Diana Phillips
October 23, 2014
Medication errors occurred in 696,937 nonhospitalized children 6 years of age and younger between 2002 and 2012, and more than a quarter of the episodes were documented in children younger than 1 year, according to a studypublished online October 20 in Pediatrics.
The number of incidents translates into a medication error occurring in children every 8 minutes, report Maxwell D. Smith, from the Center for Injury Research and Policy at Nationwide Children’s Hospital in Columbus, Ohio, and colleagues.
Nearly 82% of the medication errors identified in the analysis of data from the National Poison Database System involved liquid formulations, whereas 14.9% involved tablets, capsules, and caplets, the authors note.

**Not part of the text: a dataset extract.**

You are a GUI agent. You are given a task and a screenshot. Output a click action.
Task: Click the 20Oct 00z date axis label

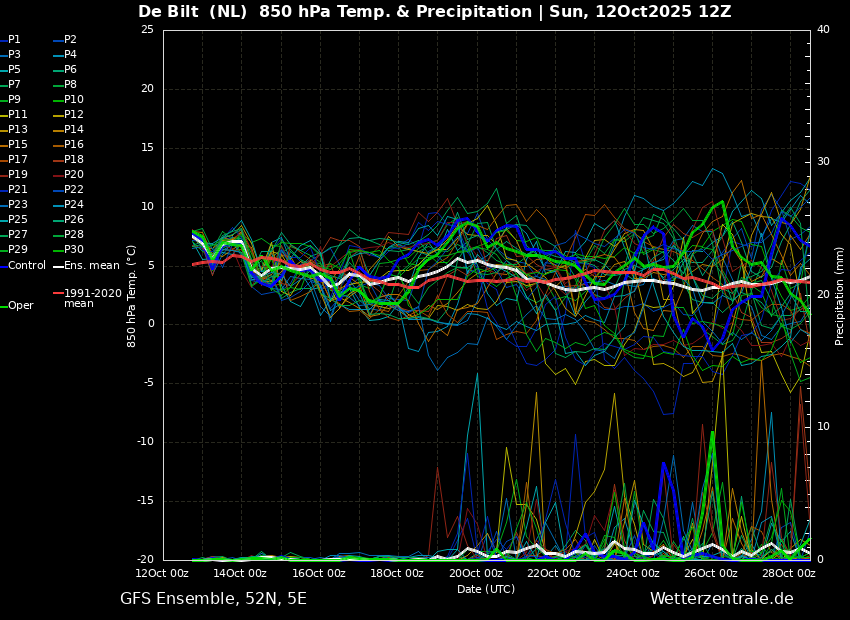475,573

The most common medication errors involved analgesics, accounting for 25.2% of the episodes, followed by cough and cold medications in 24.6% of the cases, they write. However, they note that the number and rate of errors involving cough and cold medications decreased significantly from 2005 through 2012.
The most common explanation for medication errors was medication being inadvertently given twice (27.0%), followed by incorrect dosing (17.8%), confused units of measure (8.2%), and wrong medication (7.8%).
Most of the exposures were managed on-site at a nonhealthcare facility and did not result in serious medical outcomes, the authors report. Serious medical outcomes resulting from the medication errors occurred in 0.7% of the cases, including 25 deaths over the course of the study period. “The number of exposures with moderate or major medical outcomes or death decreased by 19.5% during the study period, from 497 cases in 2002 to 400 cases in 2012,” the authors write.
The medication errors follow a seasonal pattern, peaking during the winter months, the authors observe. “This is most likely attributable to the increased use of cough and cold preparations, analgesics, and other medications to treat viral illnesses among young children during that time of year.”
The reason for the significant increase in the rate of non–cough and cold medication errors during the study period could not be determined from the study data; “however, it may be associated with increasing use of analgesics and antihistamines among young children,” the authors hypothesize.
The increase in number and rate of medication errors with decreasing age “is of concern because the proportions of children who died or who were admitted to the [intensive care unit] were >2 times higher among children <1 year of age compared with older children,” the authors report. The reason for this pattern cannot be determined from the study data, “but it is likely multifactorial,” they write. “Older children are able to communicate better with caregivers, indicating whether they have already taken medication, and thereby avoiding taking medication twice.”
A larger proportion of medication errors associated with liquid formulations among children younger than 2 years of age was also observed. “These liquid medications may lead to medication errors not experienced with other formulations, such as confusing units of measure or an incorrect amount dispensed,” the authors suggest, adding that it is also possible parents may be more likely to call a primary care provider for medication errors involving a younger child than an older one.
On the basis of their findings, the authors call for increased efforts and the implementation of proven strategies to prevent medication errors among young children. “Priorities addressing medication errors include an educational campaign and the refining of dosing measures and instructions on medication packaging and labeling to reduce errors made by parents and child caregivers.”
The authors have disclosed no relevant financial relationships.